Quasi tutta la sua controversa biografia può essere spiegata da quell'animosità: l'espulsione da diverse scuole, i suoi flirt scolastici con l'omosessualità, al punto che la sua famiglia voleva sbarazzarsi di lui, ancora adolescente, imbarcandolo su una nave diretta a Calcutta.
Baudelaire riuscì a tornare a Parigi dopo aver frequentato i Caraibi, e lo fece da adulto e in possesso di un reddito di 75.000 franchi che iniziò a sperperare non appena frequentò gli ambienti sordidi che lo attraevano così tanto.
Poi ha proiettato la sua immagine azzimata, stravagante e distintiva della folla sporca: ha sviluppato la moda incipiente del dandy, e da lì è nata non solo una letteratura reattiva contro il realismo, ma soprattutto lo sviluppo dell'idea di 'milza', quell'insostenibile noia dell'urbanista per cui ogni novità non basta mai. La noia arriva perché la fame di modernità va più veloce della modernità stessa, e da qui l'esplorazione della droga, del deterioramento morale e del sesso.

SIFILIDE
Per la droga rileva la sua iscrizione al Club des Hashischins - un club privato dove ha consumato spinelli e oppio in compagnia di Gérard de Nerval e Theóphile Gautier - e la scrittura di "Les paradis artificiels", ispirata a De Quincey. Dal deterioramento morale ha tratto ispirazione per “Les fleurs du mal”, e dal sesso ne ha avuto una sifilide che non ha mai curato, e che presumibilmente ha trasmesso alla sua amante mulatta Jeanne Duval.

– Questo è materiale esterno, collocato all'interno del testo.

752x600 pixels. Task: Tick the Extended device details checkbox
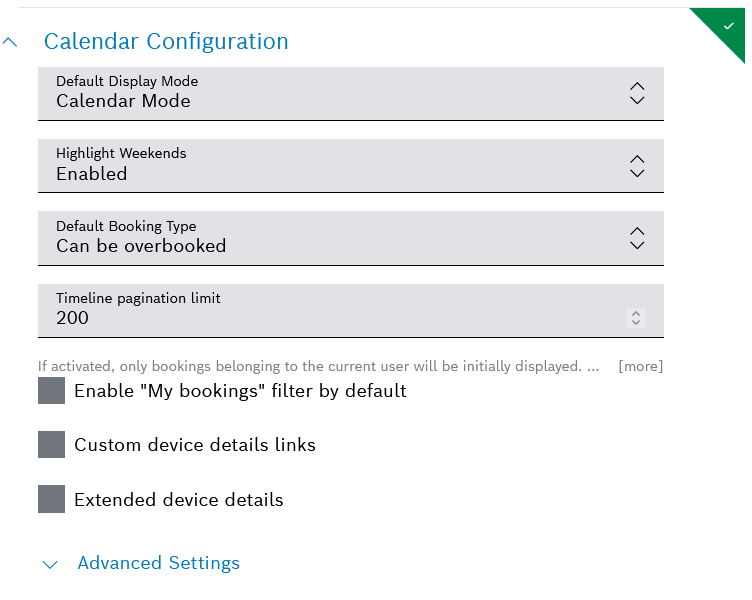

Dal 1861, quando compì 40 anni, Baudelaire era già destinato alla demolizione: oltre alle malattie veneree, soffrì di ogni genere di problema economico, morale - il processo contro “Les fleurs du mal” per il suo contenuto immorale - e fisico, compreso un ictus e, verso la fine della sua vita, l'emiplegia che gli paralizzò metà del suo corpo. Mentre viveva, moriva, esplorando le profondità del dolore, del degrado e di quello che Lou Reed - un epigono successivo - chiamava "il lato selvaggio della vita".

Grazie a Baudelaire si può spiegare gran parte dell’attuale mondo occidentale: evasione, attrazione per la sordida noia assoluta in un mare di abbondanza, ribellione giovanile, rock e reggaeton, arte contemporanea, nichilismo, culto delle stelle e anarco-capitalismo; dal sentirsi sempre fuori posto al "fuori orario", passando per l'isolamento individualistico. Due secoli fa il mondo è cambiato per sempre grazie a lui, e quando ce ne siamo resi conto, era troppo tardi. E la cosa peggiore è che ci piace.